Ambre regarde les autres produits qui n'ont rien de dangereux, juste des affaires basiques comme les feuilles de papiers, des poivres, l'huile d'olive et une assiette. Ça lui rappelle lorsque son père lui faisait participer à des expériences bon enfant quand elle était toute petite. C'est étrange de se dire qu'elle a mis une barrière entre elle et lui depuis quelque temps, par honte. Cette dernière se réveille de ses réflexions quand elle voit son amie commencer la toute première expérience. Lumi remplit une assiette de porcelaine avec l'eau de la rivière et la saupoudre de poivre. En badigeonnant son index de produit vaisselle, Ambre intervient par précaution :

— Rassure-moi, tu vas pas manger ?

— Non mais, vraiment, c'est quelle image que vous avez de moi ? s'interrompt Lumi avec un air offensé. Ouais j'avoue que j'ai fait des choses cons dans ma vie, mais je vais pas bouffer une cuillère comme ça, eh oh.

— J'espère bien, tu vas faire quoi avec le produit vaisselle alors ?

— Héhé, regarde !

La recluse plonge son doigt dans l'eau, faisant s'écarter les grains de poivre. Un petit tour de magie qui suffit pour impressionner Lumi, mais Ambre n'offre aucune réaction, elle pense comprendre comment ça fonctionne.

— T'as vu ? C'est presque magique ! On dirait que j'ai un super-pouvoir !

— Je crois que le produit de vaisselle prend de la place et pousse les grains de poivre au bord de l'assiette, spécule la parisienne.

Cette dernière remarque que son amie le fixe avec un air blasé, presque inexpressif, comme si elle avait fait une bêtise.

— Quoi ? demande Ambre.

— Ambre met un peu de paillettes dans ta vie, je sais que t'es terre à terre, mais fais un effort. Par exemple, imagine que c'est un pouvoir magique qui pousse les grains de poivre sur les bords.

— Hein ? Ce n'est pas que je n'aime pas la fantasy, c'est juste que c'est rationnel, réplique-t-elle perplexe et confuse.

— Justement, la rationalité est l'ennemie des jeunes ! Apprends-le à tes dépends, il faut que tu laisses ton imagination prendre le dessus.

Lumi pointe du doigt son amie, envoyant un peu de produit de vaisselle sur cette dernière, mais Ambre peine à la suivre bien qu'elle se contente juste d'acquiescer pour la satisfaire. Cette courte discussion close, la recluse prépare la future astuce pendant que la blondinette s'assoit sur le banc avec Eustache qui continue d'uriner en arrière-plan. Lumi ouvre sa bouteille d'eau pour verser l'huile d'olive à l'intérieur, faisant déborder de tous les côtés par maladresse avant d'ajouter un colorant jaune et vert. Elle le referme avant de l'agiter avec beaucoup de force, faisant un bruit semblable à ceux des maracas. Lorsque la noiraude s'arrête et regarde le contenu, impatiente du résultat, rien ne se produit. Il y a juste un mélange étrange et violet qui s'y trouve, mais rien de plus. Malgré les secondes qu'elle laisse défiler, Lumi ne laisse transparaître qu'une grosse déception sur son visage.
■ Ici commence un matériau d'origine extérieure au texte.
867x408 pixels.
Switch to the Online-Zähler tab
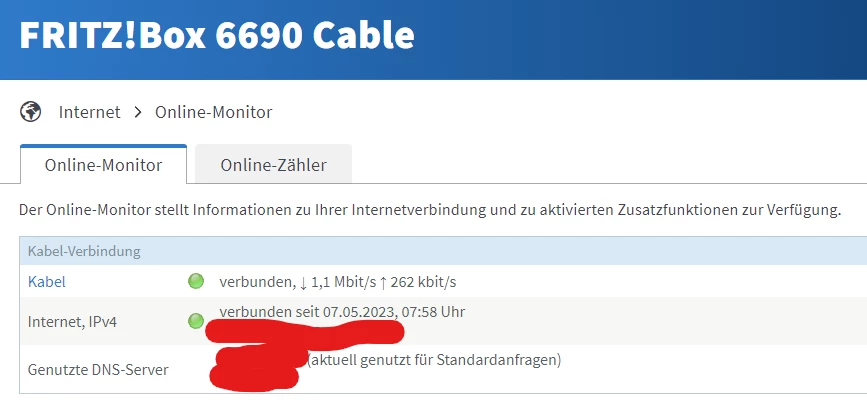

— Tiens, on dirait ma vie : on attendait quelque chose et y a rien qui est arrivé... se marmonne-t-elle avec un sourire défaitiste.

— Il devait se passer quoi ? questionne Ambre, confuse.
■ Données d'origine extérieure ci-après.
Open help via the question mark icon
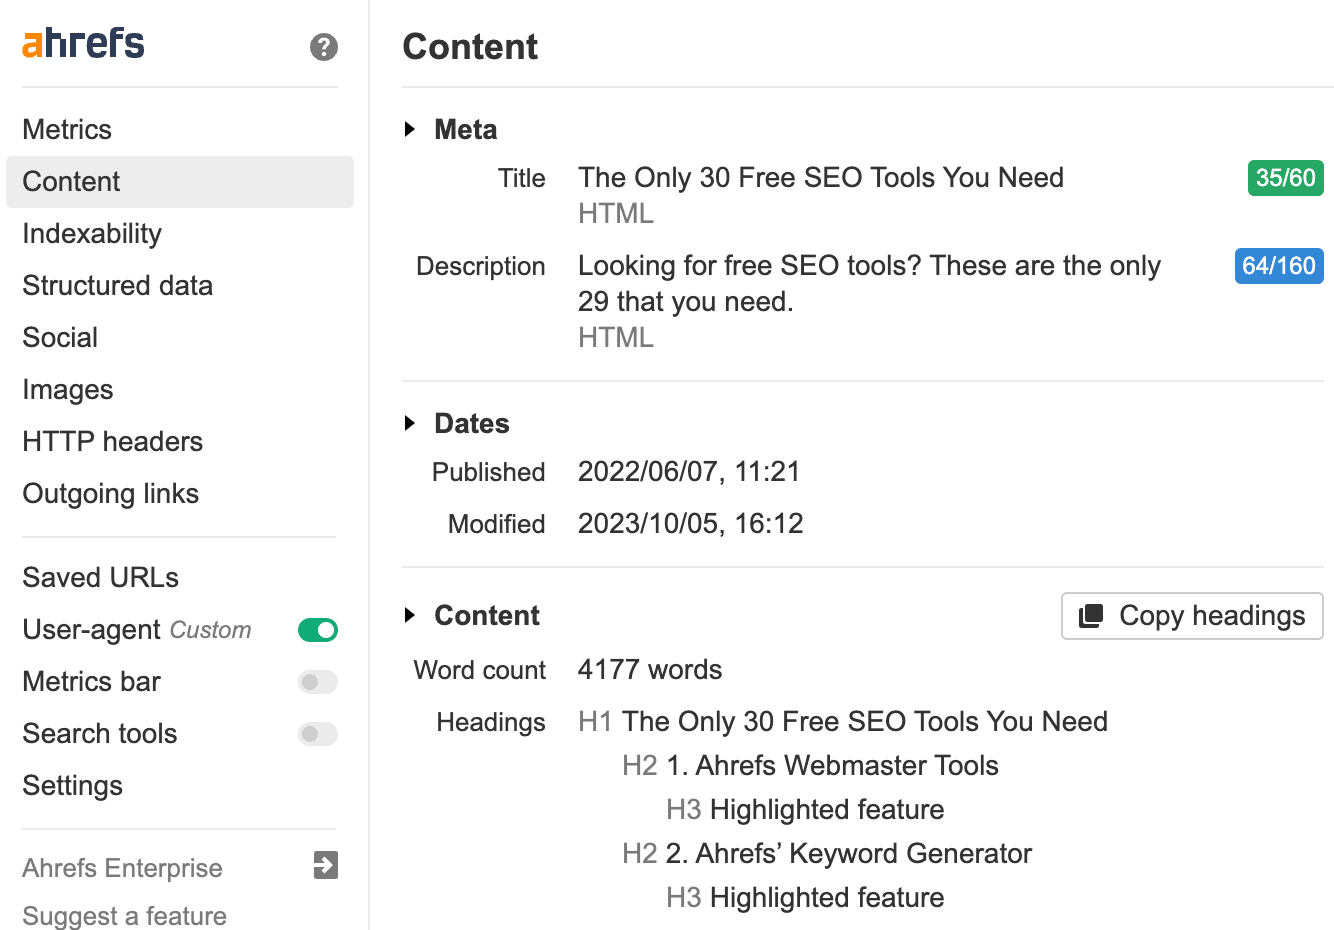 [323, 47]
— Il devait se passer que ça devait faire comme dans les lampes avec des bulles colorées dedans, mais ça fait juste une couleur moche. Je suis la déception.

— Les lampes à lave ?

— Ouais, ces trucs. Je crois. J'suis pas sûre.

— Il fallait certainement utiliser de l'huile de tournesol pour ça.

— Oh. Alors j'aurai pas dû me tromper d'huile. Ça avait plus d'importance que j'l'aurai cru.

— Certainement.

— Ah bah, on est dans la merde pour le futur life-hack.Ambre grimace déjà :

— Elle demande de l'huile aussi ?

— Ouais... Le gars a parlé de truc polaire pour l'huile, mais bon, le seul truc polaire que j'ai chez moi, c'est ma veste, lol t'as compris la blague, je suis hilarante.

— Je...

— Non, je sais que tu trouves que je suis énorme, mais on va plutôt prier pour que le futur life-hack fonctionne avec de l'huile d'olive.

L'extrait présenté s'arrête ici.